1) Drilling machine (1), characterized by the fact that it comprises:

at least one machine body (2);

at least one drilling head (3) associated in a movable manner with said machine body (2) which is adapted to excavate in a ground (4) along at least one direction of drilling (A) provided with at least one substantially vertical component to make at least one hole (5); and

at least one extruding assembly (6) associated with said machine body (2) and adapted to extrude at least one polymeric material (16) to produce at least one piping (7) extending into said hole (5) along said direction of drilling (A) and which is adapted to make at least one geothermal probe.

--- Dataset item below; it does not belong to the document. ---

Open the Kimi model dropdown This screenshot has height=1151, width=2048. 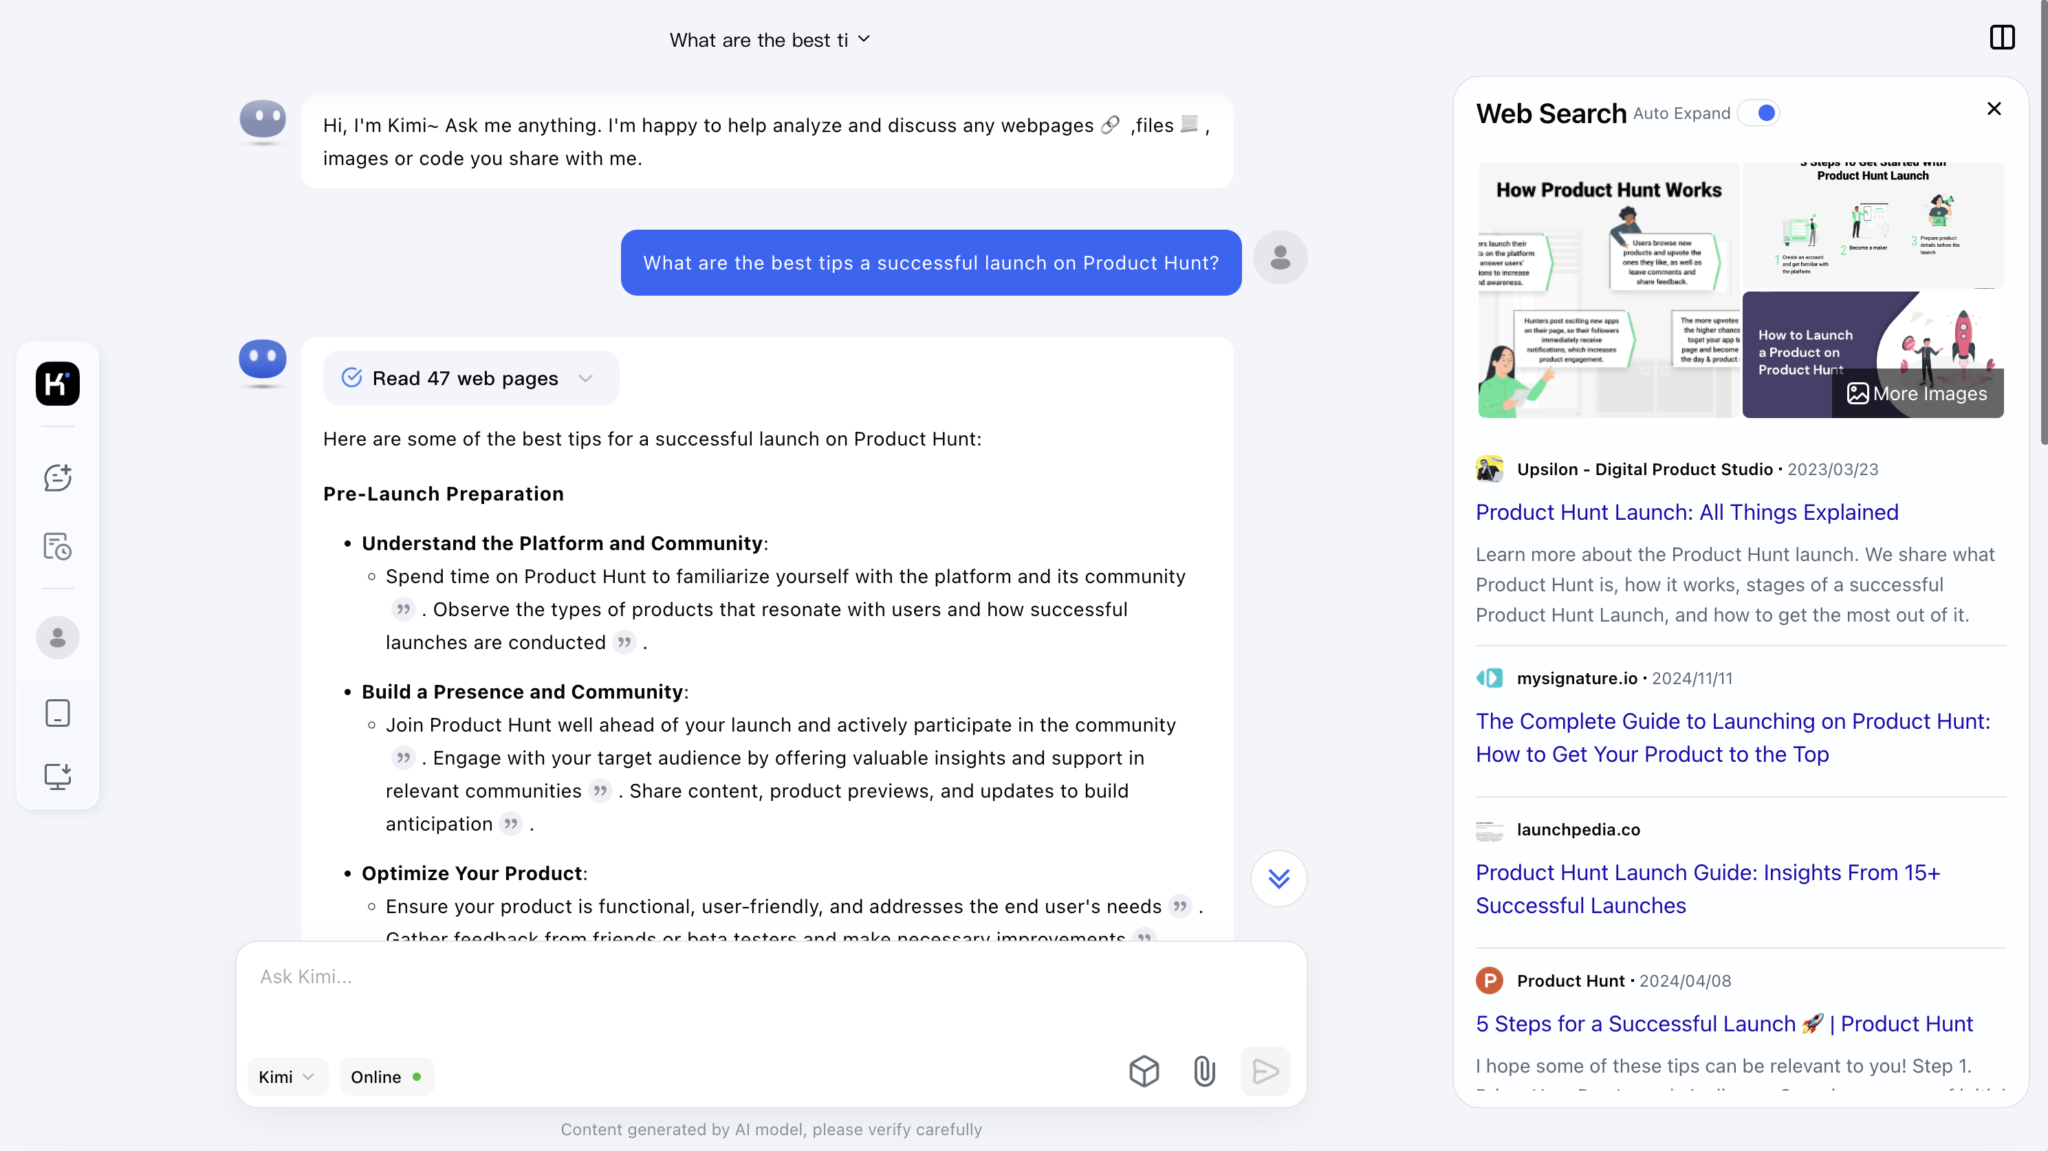(x=286, y=1077)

2) Machine (1) according to claim 1, characterized by the fact that it comprises motorized means (8) operatively connected to said drilling head (3) and adapted to move said drilling head (3) according to at least one of:

a rotary mode in which said drilling head (3) rotates around an axis of drilling (B) substantially parallel to said direction of drilling (A); and a sussultatory mode in which said drilling head (3) translates with an alternated motion parallel to said direction of drilling (A).

3) Machine (1) according to one or more of the preceding claims, characterized by the fact that said extruding assembly (6) comprises at least one shaped extrusion section to define said piping (7) with a plurality of pipes extending into said hole (5) along said direction of drilling (A).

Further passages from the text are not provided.